**ASSIGNMENT**
Set the listing down again, exactly as it stands below.
BEGIN
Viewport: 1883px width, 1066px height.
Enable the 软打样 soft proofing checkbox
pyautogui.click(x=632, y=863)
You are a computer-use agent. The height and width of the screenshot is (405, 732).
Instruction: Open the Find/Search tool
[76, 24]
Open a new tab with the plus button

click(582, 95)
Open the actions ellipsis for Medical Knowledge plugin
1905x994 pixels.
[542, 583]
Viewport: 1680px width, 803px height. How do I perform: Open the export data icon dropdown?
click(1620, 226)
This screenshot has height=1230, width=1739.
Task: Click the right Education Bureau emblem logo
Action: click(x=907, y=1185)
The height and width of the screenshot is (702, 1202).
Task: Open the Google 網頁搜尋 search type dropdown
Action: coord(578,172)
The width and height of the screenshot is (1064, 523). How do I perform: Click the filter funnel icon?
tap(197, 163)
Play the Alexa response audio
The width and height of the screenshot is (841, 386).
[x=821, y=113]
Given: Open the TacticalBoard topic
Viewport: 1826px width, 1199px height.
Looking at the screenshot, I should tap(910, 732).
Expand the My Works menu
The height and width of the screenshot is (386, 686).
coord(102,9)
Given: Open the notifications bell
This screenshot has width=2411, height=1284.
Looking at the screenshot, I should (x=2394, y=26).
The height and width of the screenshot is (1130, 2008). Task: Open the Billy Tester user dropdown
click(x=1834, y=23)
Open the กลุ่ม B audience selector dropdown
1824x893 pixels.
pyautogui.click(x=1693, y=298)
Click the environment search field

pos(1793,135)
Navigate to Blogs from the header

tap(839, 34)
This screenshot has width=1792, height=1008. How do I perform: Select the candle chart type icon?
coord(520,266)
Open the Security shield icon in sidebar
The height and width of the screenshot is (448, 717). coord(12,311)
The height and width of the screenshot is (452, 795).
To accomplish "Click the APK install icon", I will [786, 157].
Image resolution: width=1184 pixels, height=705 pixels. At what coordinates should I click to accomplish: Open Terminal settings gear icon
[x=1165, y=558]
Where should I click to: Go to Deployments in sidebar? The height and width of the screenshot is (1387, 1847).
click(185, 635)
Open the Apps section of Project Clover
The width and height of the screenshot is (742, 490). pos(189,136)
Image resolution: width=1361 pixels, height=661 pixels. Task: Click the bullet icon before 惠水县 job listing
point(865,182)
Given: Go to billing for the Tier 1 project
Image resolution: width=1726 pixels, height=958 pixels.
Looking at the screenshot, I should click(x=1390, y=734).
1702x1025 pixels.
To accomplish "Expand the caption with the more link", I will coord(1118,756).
END
**RESULT OF THIS TASK**
Viewport: 1883px width, 1066px height.
Enable the 软打样 soft proofing checkbox
pyautogui.click(x=632, y=863)
You are a computer-use agent. The height and width of the screenshot is (405, 732).
Instruction: Open the Find/Search tool
[76, 24]
Open a new tab with the plus button

click(582, 95)
Open the actions ellipsis for Medical Knowledge plugin
1905x994 pixels.
[542, 583]
Viewport: 1680px width, 803px height. How do I perform: Open the export data icon dropdown?
click(1620, 226)
This screenshot has height=1230, width=1739.
Task: Click the right Education Bureau emblem logo
Action: click(x=907, y=1185)
The height and width of the screenshot is (702, 1202).
Task: Open the Google 網頁搜尋 search type dropdown
Action: coord(578,172)
The width and height of the screenshot is (1064, 523). How do I perform: Click the filter funnel icon?
tap(197, 163)
Play the Alexa response audio
The width and height of the screenshot is (841, 386).
[x=821, y=113]
Given: Open the TacticalBoard topic
Viewport: 1826px width, 1199px height.
Looking at the screenshot, I should tap(910, 732).
Expand the My Works menu
The height and width of the screenshot is (386, 686).
coord(102,9)
Given: Open the notifications bell
This screenshot has width=2411, height=1284.
Looking at the screenshot, I should (x=2394, y=26).
The height and width of the screenshot is (1130, 2008). Task: Open the Billy Tester user dropdown
click(x=1834, y=23)
Open the กลุ่ม B audience selector dropdown
1824x893 pixels.
pyautogui.click(x=1693, y=298)
Click the environment search field

pos(1793,135)
Navigate to Blogs from the header

tap(839, 34)
This screenshot has width=1792, height=1008. How do I perform: Select the candle chart type icon?
coord(520,266)
Open the Security shield icon in sidebar
The height and width of the screenshot is (448, 717). coord(12,311)
The height and width of the screenshot is (452, 795).
To accomplish "Click the APK install icon", I will [786, 157].
Image resolution: width=1184 pixels, height=705 pixels. At what coordinates should I click to accomplish: Open Terminal settings gear icon
[x=1165, y=558]
Where should I click to: Go to Deployments in sidebar? The height and width of the screenshot is (1387, 1847).
click(185, 635)
Open the Apps section of Project Clover
The width and height of the screenshot is (742, 490). pos(189,136)
Image resolution: width=1361 pixels, height=661 pixels. Task: Click the bullet icon before 惠水县 job listing
point(865,182)
Given: Go to billing for the Tier 1 project
Image resolution: width=1726 pixels, height=958 pixels.
Looking at the screenshot, I should click(x=1390, y=734).
1702x1025 pixels.
To accomplish "Expand the caption with the more link", I will coord(1118,756).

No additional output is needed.